[Your objective]
Write out everything from the line containing "Viewport: 516px width, 1120px" down to the line containing "coord(636,269)", both lines included, as a JSON list of strings with one string per line. Skip blank lines and leave the pictures out.

[Provided data]
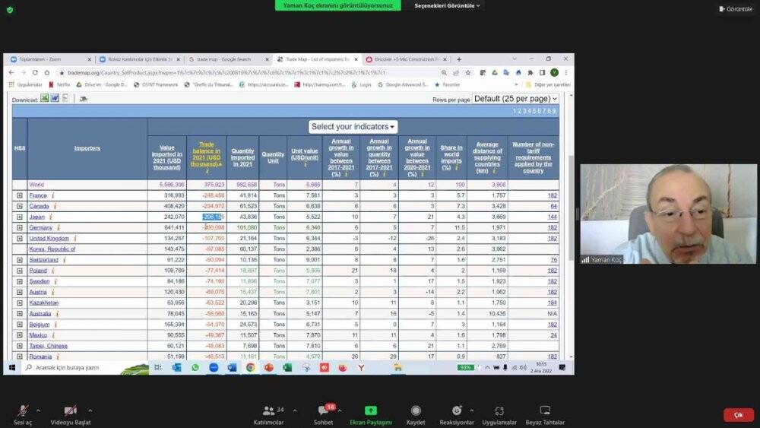
Task: Click the Canada importer link
Action: (39, 206)
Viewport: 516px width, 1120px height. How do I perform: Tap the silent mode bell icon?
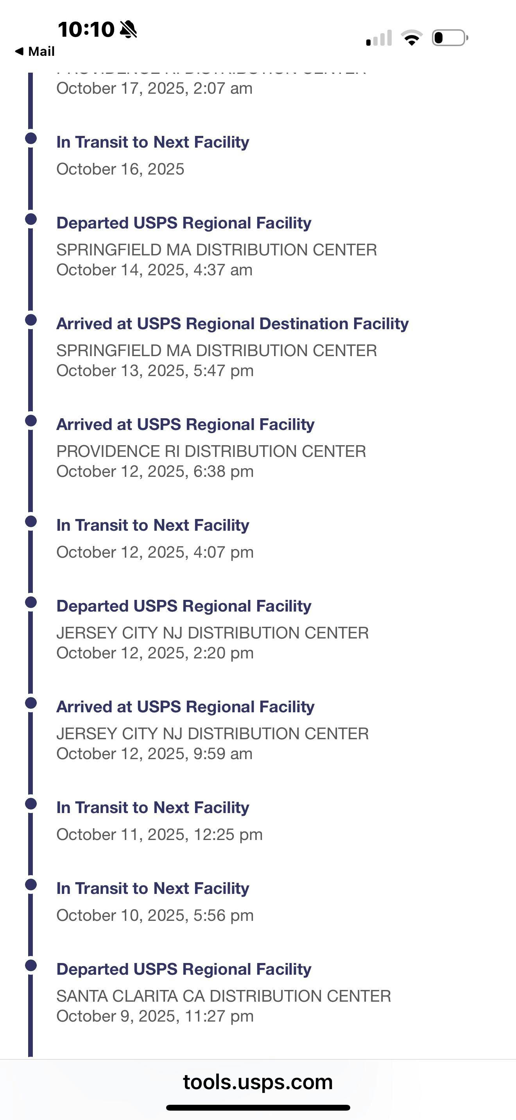click(x=128, y=30)
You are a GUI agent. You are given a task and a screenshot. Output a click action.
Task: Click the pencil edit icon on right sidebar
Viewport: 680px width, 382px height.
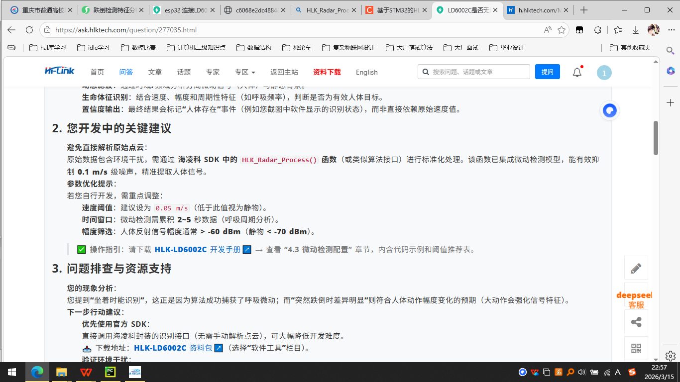coord(636,269)
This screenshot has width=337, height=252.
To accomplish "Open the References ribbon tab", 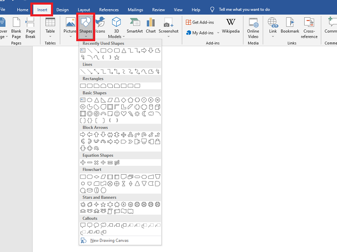I will click(109, 9).

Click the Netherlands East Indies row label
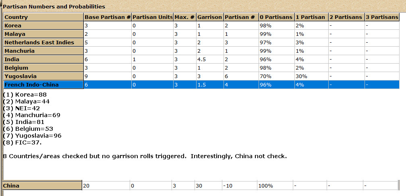[x=44, y=42]
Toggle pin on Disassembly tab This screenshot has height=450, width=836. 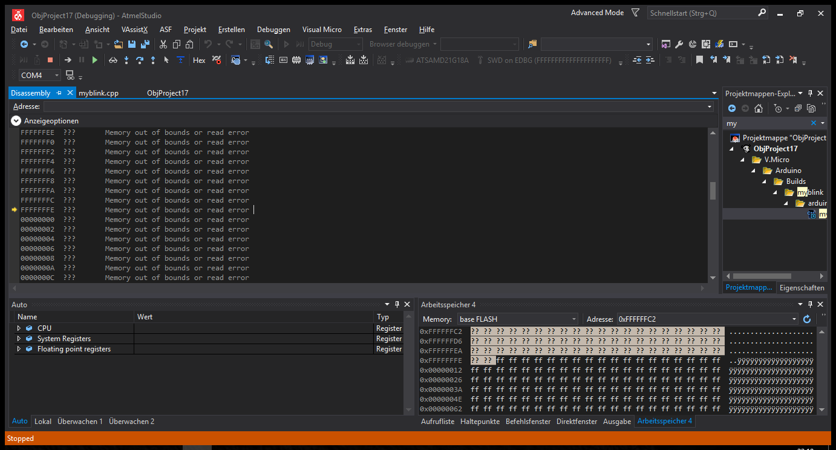pyautogui.click(x=59, y=93)
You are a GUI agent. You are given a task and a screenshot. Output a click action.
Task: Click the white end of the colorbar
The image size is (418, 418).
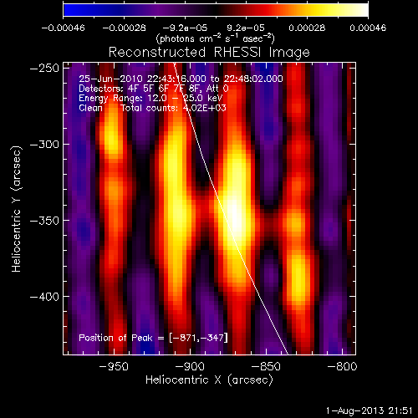(361, 10)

[Solved problem]
[
  "Viewport: 516px width, 1120px height. How do I perform: Tap the silent mode bell icon?",
  "click(x=128, y=30)",
  "You are a GUI agent. You are given a task and a screenshot. Output a click action.",
  "Task: Click the pencil edit icon on right sidebar",
  "Viewport: 680px width, 382px height.",
  "coord(636,269)"
]